Eclectic – the dictionary definition of eclectic is “not following any one system, as of philosophy, medicine, etc., but selecting and using what are considered the best elements of all systems.” Christianity’s relation to politics should always be non-partisan and non-doctrinaire, hence, eclectic. Or perhaps we might call it ad hoc. Since no social or political arrangement this side of the new creation even closely reflects God’s design for human community, the church’s engagement with its society will necessarily be issue by issue based on its own criteria from a position of co-belligerents with those who agree but not allies. The latter implies a greater degree of commitment and shared values and strategies than can exist.

Nicholai Berdyaev offers needed wisdom here.

"Christianity cannot be wholly either with the rightist camp, nor with the leftist camp, nor with the centrist camp, since in all these camps there can be the same triumph of the godless kingdom of Caesar.
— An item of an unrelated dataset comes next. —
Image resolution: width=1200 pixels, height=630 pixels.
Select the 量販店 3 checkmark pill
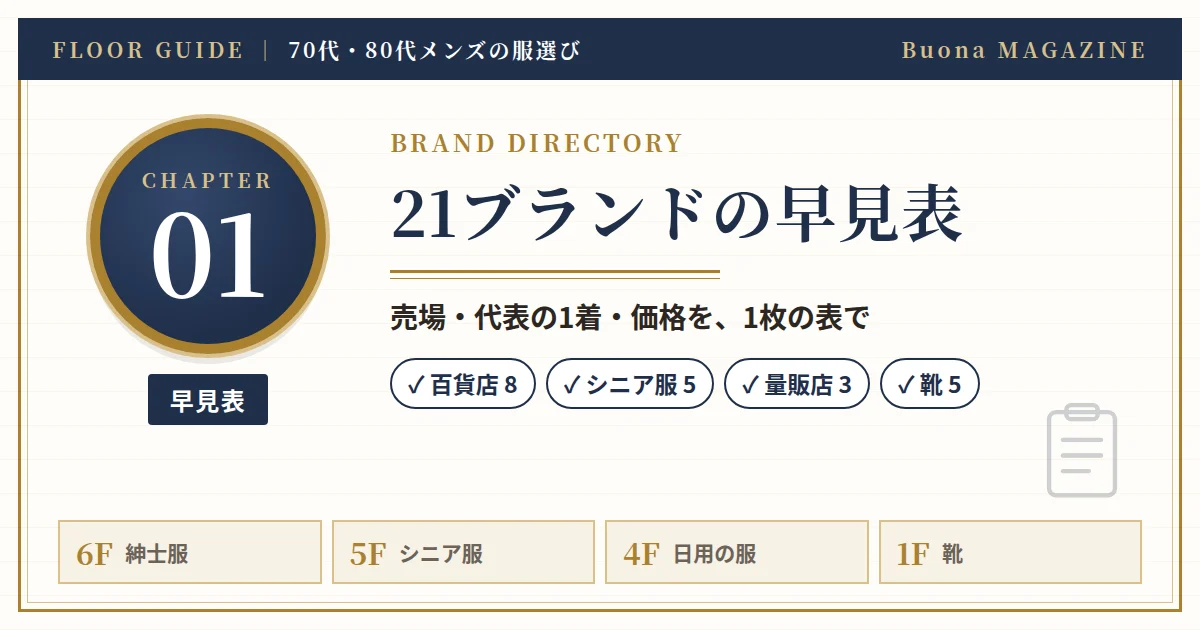pyautogui.click(x=797, y=384)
 "To judge people by whether they are of the right or of the left is a great spiritual perversion. The right or the left, monarchism and republicanism, are in essence totally insignificant and pitiful things, things third-rate before the face of God, before the face of authentic spiritual life.

 

"People become spiritually close and united or spiritually distant and divided not at all because they are rightists or leftists, not because they are for monarchy or for republic. It is not at all in these external spheres that the relationships of people are determined.

 

"The Church of Christ in this world always was and will be oppressed—either by a false protection, converting it into a tool of the state, to Caesar's ends, or by persecution."

 

"The third period of Christian history brings with it a final freeing of Christianity from the temptations of a pagan Roman imperialism, from utopian visionary dreams about the universal might of tsar or pope... The Christian world is being freed from those pagan and anti-Christian temptations, is being cleansed, is being rendered more spiritual and deeply profound.

 

"In the Kingdom of God there will be nothing of a resemblance to the kingdom of Caesar, to the present order of the natural world. It will be a real transfiguration of the cosmos, a new heaven and a new earth."

 

While Berdyaev was too optimistic about the “final freeing” of Christianity from identifying itself with earthly powers, he was spot on about the temptation itself and the need for a Christian eclecticism (which will, of course, differ from place and time from time). We may at least be hopeful, however, that today in America this “freeing” is happening. The more the right and the left reveal themselves as mere partisans for their political causes, the more it will become clear that the church of Jesus Christ has nothing to do with such commitments. It has rather a passion for “faith working through love” and a robust hope in God’s renewal of all we truly value and need.

 

Lee Camp describes this eclecticism or ad hoc engagement with our political situation well:

 

“Christian social engagement must always be ad hoc. Given that we live between the time of the inauguration and the consummation of the kingdom of God, there is no ideologically pure or utopian social arrangement among the nations for which we should strive. Any given social structure—no matter its strengths—is prone to fall under the sway of the powers of sin. Once one injustice is corrected with some new practice of equity, the new practice will, in turn, struggle with its own infidelities with regard to greed or pride or coercive force. Then a new corrective must be sought, and then again yet another. 

 

“To continue ever to seek such new correctives—gracious and fair and equitable social practices—with patience and peaceableness and truth telling and without coercion or violence or disdain, this is what it means to be living as a Christian, as a Christian community, in the world prior to the consummation of the kingdom of God.”